PROBLEMS TO WORK ON
A. In the profile of John Shalikashvili, in what year was his family sponsored as immigrants to America?
B. Change "Warsaw" to "Krakow" in the profile of John Shalikashvili, and write out the passage from "At the court" up to and including "born in 1936." with that change made.

QUOTED TEXT
Nobody could have looked less romantic than Gen. John Shalikashvili, the former chairman of the Joint Chiefs of Staff who died on Saturday at the age of 75, after suffering a severe stroke in 2004. He was a beefy figure who never quite lost his German accent despite living all his adult life in the United States. (He joked that at least he had less of an accent than fellow immigrant Henry Kissinger.) He was the only foreign-born soldier ever to rise to the very top of the U.S. military.
“Shali” came out of the earthquakes of 20th-century Europe, and despite his appearance, his ancestry and career were the stuff of romance.
He was of German, Polish, and Georgian descent. As he told the story, his grandmother was of German-Polish nobility and a childhood friend of Princess Alix of the German state of Hesse. Alix and Grand Duke Nicholas of Russia fell in love, but parents on both sides forbade the match. When Nicholas became tsar in 1894, and thus able to ignore all objections, he married Alix. Shali’s grandmother traveled to St. Petersburg with the new tsarina.
At the court of Nicholas and Alexandra, as Alix now styled herself, the tsarina’s young companion met and married a tsarist general. Their offspring, Shali’s mother, Marie Antoinette, was born at court; but come the revolution in 1917, her family fled westward, settling in Warsaw close to the Polish branch of the family. There Marie met and married a fellow exile, a dashing Georgian cavalry officer named Prince Dimitry Shalikashvili. Shali was born in 1936.

When war came in 1939, his father joined the Polish Army to fight the Germans, then joined a “Georgian Legion” in the German Army to fight the Soviets. In 1944, as the Red Army advanced, the family once more fled west, this time in a railroad cattle car. At war’s end, they found themselves DPs—as the millions of displaced persons were called—in a small town in Germany. They lived there until 1952, when they were sponsored as immigrants to America.
The 16-year-old Shali was dropped into the alien world of high school in Peoria, Ill., unable to speak a word of English. His physique saved him from bullying—he was soon on the school wrestling team—and he taught himself English by sitting for hours after school in the local cinema, watching movies over and over. (He acquired a lifelong taste for westerns.) In 1958, with a degree in mechanical engineering from a local college under his belt, he became an American citizen—and was promptly drafted into the Army.

DATA ROWS
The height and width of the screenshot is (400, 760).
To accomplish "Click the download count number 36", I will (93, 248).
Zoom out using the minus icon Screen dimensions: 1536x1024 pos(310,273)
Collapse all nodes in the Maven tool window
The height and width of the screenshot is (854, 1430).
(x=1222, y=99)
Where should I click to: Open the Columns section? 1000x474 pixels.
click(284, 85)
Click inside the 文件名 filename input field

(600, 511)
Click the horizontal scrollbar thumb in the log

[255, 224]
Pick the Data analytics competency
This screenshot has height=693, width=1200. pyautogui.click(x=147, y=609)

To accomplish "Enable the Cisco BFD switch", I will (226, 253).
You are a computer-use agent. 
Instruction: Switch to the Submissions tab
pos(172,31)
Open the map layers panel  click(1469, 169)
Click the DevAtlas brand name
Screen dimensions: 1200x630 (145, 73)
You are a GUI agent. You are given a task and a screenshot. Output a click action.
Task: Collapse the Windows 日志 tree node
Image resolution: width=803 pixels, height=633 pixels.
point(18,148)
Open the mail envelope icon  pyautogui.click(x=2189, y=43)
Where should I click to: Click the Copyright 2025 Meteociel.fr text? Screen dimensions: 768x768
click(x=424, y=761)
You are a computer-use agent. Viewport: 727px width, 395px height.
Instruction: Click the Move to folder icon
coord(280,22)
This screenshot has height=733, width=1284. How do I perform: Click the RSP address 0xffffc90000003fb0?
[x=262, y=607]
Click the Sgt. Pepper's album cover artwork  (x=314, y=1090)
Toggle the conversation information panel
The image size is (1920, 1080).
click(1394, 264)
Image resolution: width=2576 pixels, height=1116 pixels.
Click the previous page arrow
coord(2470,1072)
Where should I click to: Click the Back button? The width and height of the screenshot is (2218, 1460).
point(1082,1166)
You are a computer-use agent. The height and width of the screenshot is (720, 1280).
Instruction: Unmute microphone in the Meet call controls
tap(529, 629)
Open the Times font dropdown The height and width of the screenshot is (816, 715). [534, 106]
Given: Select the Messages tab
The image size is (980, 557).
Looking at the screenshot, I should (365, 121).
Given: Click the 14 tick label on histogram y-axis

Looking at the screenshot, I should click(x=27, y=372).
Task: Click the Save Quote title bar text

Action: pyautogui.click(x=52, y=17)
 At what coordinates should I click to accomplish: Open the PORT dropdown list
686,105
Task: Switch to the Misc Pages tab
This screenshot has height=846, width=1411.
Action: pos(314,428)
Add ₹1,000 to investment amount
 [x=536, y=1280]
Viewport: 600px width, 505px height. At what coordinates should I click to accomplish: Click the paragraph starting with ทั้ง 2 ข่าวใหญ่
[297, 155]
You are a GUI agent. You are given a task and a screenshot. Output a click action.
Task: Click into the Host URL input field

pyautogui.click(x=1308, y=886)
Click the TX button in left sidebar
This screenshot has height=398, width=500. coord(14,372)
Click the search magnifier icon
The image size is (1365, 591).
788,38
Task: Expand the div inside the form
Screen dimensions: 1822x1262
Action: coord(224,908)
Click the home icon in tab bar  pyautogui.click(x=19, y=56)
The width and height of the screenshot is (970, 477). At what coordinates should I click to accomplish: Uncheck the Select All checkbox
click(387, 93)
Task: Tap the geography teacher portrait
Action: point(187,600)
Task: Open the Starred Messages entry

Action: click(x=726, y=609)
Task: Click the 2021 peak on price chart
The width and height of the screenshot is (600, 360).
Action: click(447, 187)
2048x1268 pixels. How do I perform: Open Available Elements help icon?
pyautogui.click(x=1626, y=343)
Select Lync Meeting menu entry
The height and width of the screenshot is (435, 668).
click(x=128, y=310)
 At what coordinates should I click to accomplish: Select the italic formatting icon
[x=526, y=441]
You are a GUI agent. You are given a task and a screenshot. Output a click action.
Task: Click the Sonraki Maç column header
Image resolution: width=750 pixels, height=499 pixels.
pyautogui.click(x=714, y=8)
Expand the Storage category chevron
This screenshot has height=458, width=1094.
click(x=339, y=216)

ANSWERS PER TASK
A. 1952

B.
At the court of Nicholas and Alexandra, as Alix now styled herself, the tsarina’s young companion met and married a tsarist general. Their offspring, Shali’s mother, Marie Antoinette, was born at court; but come the revolution in 1917, her family fled westward, settling in Krakow close to the Polish branch of the family. There Marie met and married a fellow exile, a dashing Georgian cavalry officer named Prince Dimitry Shalikashvili. Shali was born in 1936.